Severance planning is a strange dynamic for advisors, and it’s generally a negative and frustrating process for clients. For advisors, it creates a lump sum planning opportunity during a time when revenue opportunities are limited. If you’re not maximizing your clients’ wealth, be warned.
Peter Merrick, a CFP and president of merrickwealth.com, is an expert in exit planning and he stresses that advisors who prospect severance planning opportunities are stepping on potential landmines if they look at the situation as a selling opportunity and don’t take their fiduciary obligations seriously.
He spends many of his days now in courtrooms, as an expert witness on valuing severance plans for lawyers of aggrieved former employees. As a fee-for-advice advisor, he’s established a track record of valuing severance plans and employee benefits objectively as they pertain to an individual client’s personal wealth situation. Often severance packages can end up in the hands of lawyers, since there can be significant discrepancies between how an employer values a severance package and how a client does.
For this reason alone, Merrick says clients who come to their advisor with a severance package should call a lawyer before any financial plan is established.
“The first thing you should do is sit down with a lawyer to see if clients are getting the best value for what they are being offered,” Merrick says. “You can provide stock answers such as how you can roll over your group insurance to your private policy. To me that’s all about selling product.”
Merrick points out that much of the value of a severance package will be based on establishing a fair severance proposal to begin with. For example, there is a huge disparity between the cost of health and disability benefits offered by employers versus what they will cost an individual. Merrick say on average, a client will have to pay about 40% more for disability and health benefits with after-tax dollars.

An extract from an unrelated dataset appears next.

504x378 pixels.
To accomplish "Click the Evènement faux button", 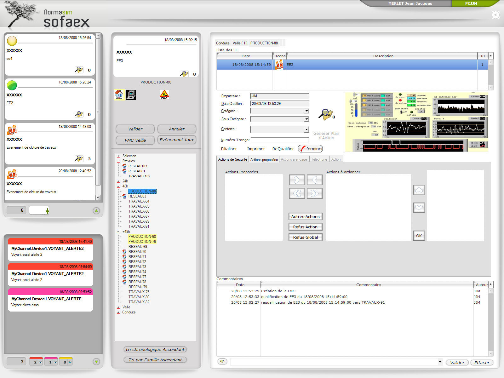I will [177, 140].
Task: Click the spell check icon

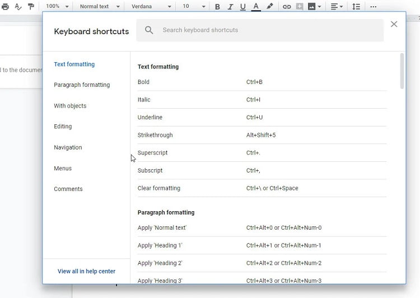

Similar disparities may exist with the valuations of defined benefit pension proceeds.
A labour lawyer can work to settle a plan that attempts to fix these types of costly discrepencies.
“If I was let go from the business and I’ve worked there for 24 years, they may offer me an extra $24,000 dollars of severance to go out there and replace group benefits. If I was going to go out there and replace the same benefits, it could be $50,000 using after-tax money,” he says.
Once a plan has been settled, and the advisor offers advice on how to deploy the money, Merrick strongly recommends documenting all the actions taken in the plan. With buy-out and severance packages — it’s often a core piece of a client’s future savings — if something goes wrong they will go after someone, quite possibly their advisor, Merrick warns.
“You have to [consider] clients may decide to go after you,” he says. “If they decide to take action with the plan, I get clients to sign off on it. I also get them to sign off on things where we chose not to take an action. This way if they were going to take you to court, it’s as their trusted advisor. [If something goes wrong] the courts are going to treat you as a fiduciary who should have known better.”